• _TEXTE DE LA PAGE_
□ □ □

II. Des cas d'usage inspirants : l'avenir de l'OCR à portée de main
Les avancées dans le domaine de l'OCR et des LLM se traduisent par des résultats concrets. Plusieurs études présentées à la conférence ont mis en lumière des applications innovantes :

  • Reconnaissance d'étiquettes de produits alimentaires : une étude a comparé l'approche OCR + LLM avec le modèle GPT-4 Vision. Ce dernier a surpassé l'OCR traditionnel de 15% en précision en traitant directement les images, soulignant l'efficacité de l'analyse visuelle ;
  • Amélioration de la mise en page : le LAPDoc a démontré que l'intégration d'un format spatial pour représenter la mise en page améliore les performances des LLM de 20% par rapport aux sorties OCR brutes, en prenant en compte la structure du document ;
  • Reconnaissance manuscrite : dans des environnements à faible production, l'utilisation de modèles comme CRNN (Convolutional Recurrent Neural Network) + CTC (Connectionist Temporal Classification) a montré que des solutions moins complexes peuvent être tout aussi efficaces, voire préférables, dans certains contextes. Ces modèles ont atteint une précision de 95% sur des échantillons de texte manuscrit, tout en nécessitant 50% moins de ressources computationnelles que les LLM.

□ □ □

• _CONSIGNE_
Pouvez-vous reproduire intégralement, sans rien modifier, le texte sur les cas d'usage de l'OCR ? Les données qui suivent n'ont aucun rapport avec ce texte.

□ □ □

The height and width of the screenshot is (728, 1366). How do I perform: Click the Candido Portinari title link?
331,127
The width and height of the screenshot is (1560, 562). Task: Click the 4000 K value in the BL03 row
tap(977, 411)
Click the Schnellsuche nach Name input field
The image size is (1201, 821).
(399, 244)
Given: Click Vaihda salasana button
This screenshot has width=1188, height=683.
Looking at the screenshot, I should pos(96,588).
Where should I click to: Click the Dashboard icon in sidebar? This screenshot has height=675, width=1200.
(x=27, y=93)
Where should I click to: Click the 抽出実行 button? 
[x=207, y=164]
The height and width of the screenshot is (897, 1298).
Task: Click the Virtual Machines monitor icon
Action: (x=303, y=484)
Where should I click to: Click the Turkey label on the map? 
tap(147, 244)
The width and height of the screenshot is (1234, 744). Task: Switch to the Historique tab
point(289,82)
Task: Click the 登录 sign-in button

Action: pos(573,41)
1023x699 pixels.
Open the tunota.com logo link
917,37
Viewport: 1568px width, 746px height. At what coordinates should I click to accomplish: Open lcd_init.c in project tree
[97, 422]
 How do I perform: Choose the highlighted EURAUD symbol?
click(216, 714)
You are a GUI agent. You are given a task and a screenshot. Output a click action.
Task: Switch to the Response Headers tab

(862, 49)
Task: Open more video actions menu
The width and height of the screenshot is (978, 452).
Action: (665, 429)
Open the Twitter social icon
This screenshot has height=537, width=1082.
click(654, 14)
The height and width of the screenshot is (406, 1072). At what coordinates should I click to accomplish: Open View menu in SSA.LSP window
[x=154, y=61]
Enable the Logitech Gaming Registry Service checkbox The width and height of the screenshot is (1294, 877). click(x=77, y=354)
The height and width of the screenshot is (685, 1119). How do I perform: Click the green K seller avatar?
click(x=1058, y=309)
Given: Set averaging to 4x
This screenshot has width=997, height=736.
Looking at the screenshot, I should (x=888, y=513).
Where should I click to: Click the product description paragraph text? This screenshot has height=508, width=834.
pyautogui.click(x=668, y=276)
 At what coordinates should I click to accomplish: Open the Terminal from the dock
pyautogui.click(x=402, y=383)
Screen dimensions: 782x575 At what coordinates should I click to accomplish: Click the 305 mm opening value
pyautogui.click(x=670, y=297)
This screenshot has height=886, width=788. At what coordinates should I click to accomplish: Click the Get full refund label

□ □ □

• _RÉSULTAT DE L'EXERCICE_
II. Des cas d'usage inspirants : l'avenir de l'OCR à portée de main
Les avancées dans le domaine de l'OCR et des LLM se traduisent par des résultats concrets. Plusieurs études présentées à la conférence ont mis en lumière des applications innovantes :

  • Reconnaissance d'étiquettes de produits alimentaires : une étude a comparé l'approche OCR + LLM avec le modèle GPT-4 Vision. Ce dernier a surpassé l'OCR traditionnel de 15% en précision en traitant directement les images, soulignant l'efficacité de l'analyse visuelle ;
  • Amélioration de la mise en page : le LAPDoc a démontré que l'intégration d'un format spatial pour représenter la mise en page améliore les performances des LLM de 20% par rapport aux sorties OCR brutes, en prenant en compte la structure du document ;
  • Reconnaissance manuscrite : dans des environnements à faible production, l'utilisation de modèles comme CRNN (Convolutional Recurrent Neural Network) + CTC (Connectionist Temporal Classification) a montré que des solutions moins complexes peuvent être tout aussi efficaces, voire préférables, dans certains contextes. Ces modèles ont atteint une précision de 95% sur des échantillons de texte manuscrit, tout en nécessitant 50% moins de ressources computationnelles que les LLM.